Not sure on that. I'm not directly involved with the mission that has logged the most time in space. We don't (yet) actually fly radiation monitors in space, so we can only tell when it resets. You can take a look at http://rax.engin.umich.edu/
It flies an msp430 as its flight computer, older flash based model, apparently works fine, doing great science. Nanosats generally don't fly with any redundancy anywhere because of mass and space requirements, if it breaks it breaks.

I've seen pictures taken with digital cameras and closed shutters over the SAA Vs other parts of their orbit.

It's an impressive demonstration of the *relative* radiation level.

[Mader Levap]

I've seen pictures taken with digital cameras and closed shutters over the SAA Vs other parts of their orbit.
It's an impressive demonstration of the *relative* radiation level.

Links?

[john smith 19]

I've seen pictures taken with digital cameras and closed shutters over the SAA Vs other parts of their orbit.
It's an impressive demonstration of the *relative* radiation level.

Links?

I'd google south Atlantic anomaly but it was at a presentation give by Henry Spencer at Space Access.

[Prober]

... I've seen a lot of equipment and more than one life lost because of redundancy induced complacency. (A phrase I just invented for this post)...

Same argument applies to ANY reliability increase, does it not?

For instance, SpaceX is going to improve their error-handling capability for the next mission, making resyncing automatic. This will make them more robust to future problems.

this might be a fix or it might be the wrong direction.   Remember the "weakest link";  auto resyncing with an error prone processor makes the whole system weak. 

[mlindner]

... I've seen a lot of equipment and more than one life lost because of redundancy induced complacency. (A phrase I just invented for this post)...

Same argument applies to ANY reliability increase, does it not?

For instance, SpaceX is going to improve their error-handling capability for the next mission, making resyncing automatic. This will make them more robust to future problems.

this might be a fix or it might be the wrong direction.   Remember the "weakest link";  auto resyncing with an error prone processor makes the whole system weak. 

Not sure if you have to worry about that. If it is error prone then it will be kicked back out of sync again. Also keep in mind that every processor is itself in 2-way voting to see if its sure. So if it keeps erroring it won't even finish rebooting before it errors again.

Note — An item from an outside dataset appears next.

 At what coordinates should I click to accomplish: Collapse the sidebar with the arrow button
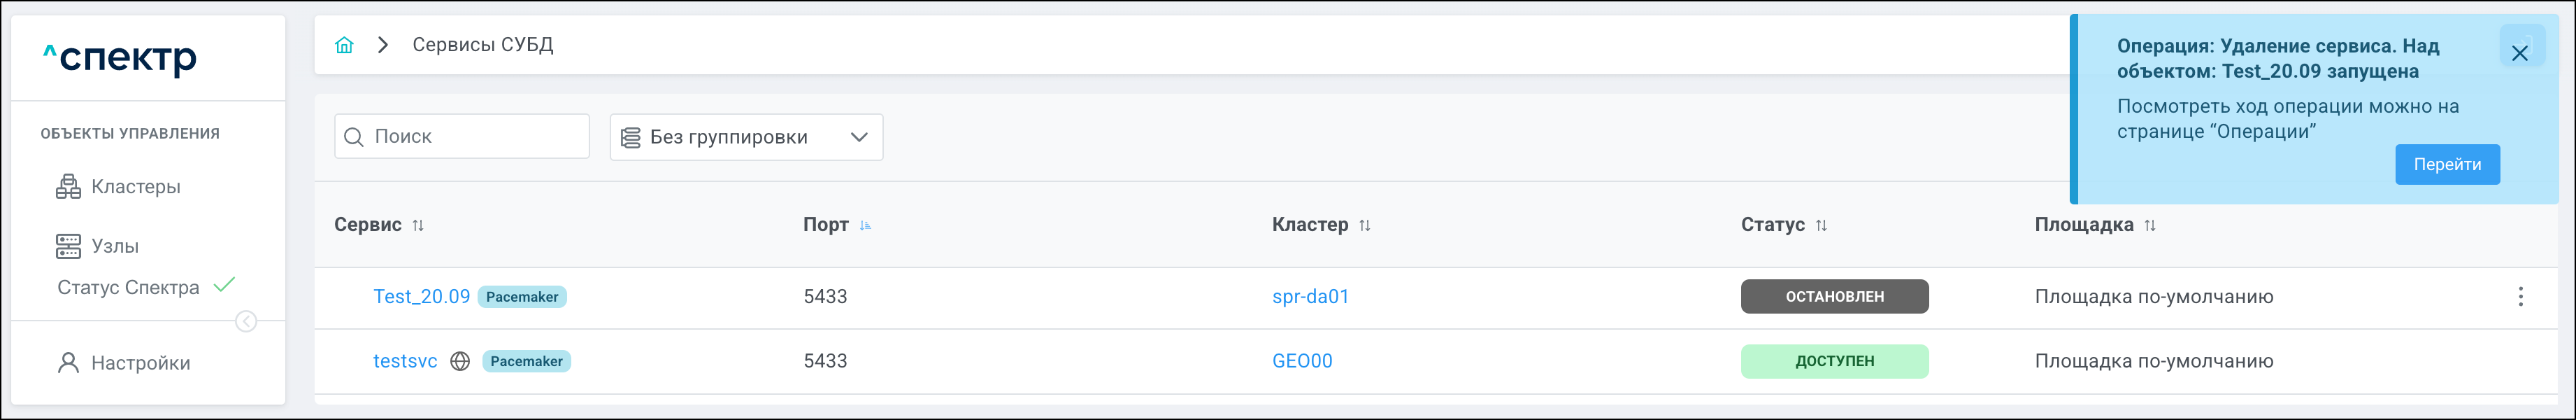coord(245,321)
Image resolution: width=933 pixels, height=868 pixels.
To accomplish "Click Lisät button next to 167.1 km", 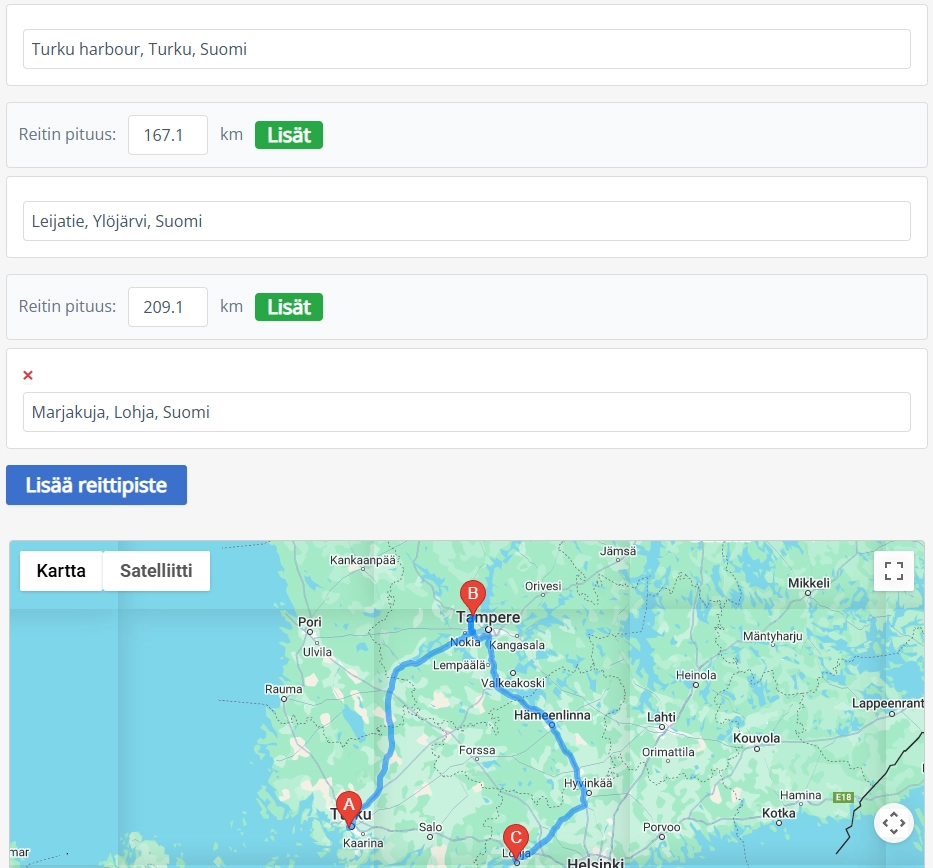I will (289, 135).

Conceivably it could be an error that only occurs in a certain location in the code and that location happens immediately after resync so you are constantly going in and out of sync. Well as long as they can guarantee a maximum bound on the length of resync they can wait till they are not busy with anything system critical. (No point in doing a resync during stage sep for example.) Presumably there is a lockout switch where they can disable auto-resync when anything critical could occur. (Disable during launch, stage sep, docking, undocking, etc.) That would enable a somewhat more reliable setup.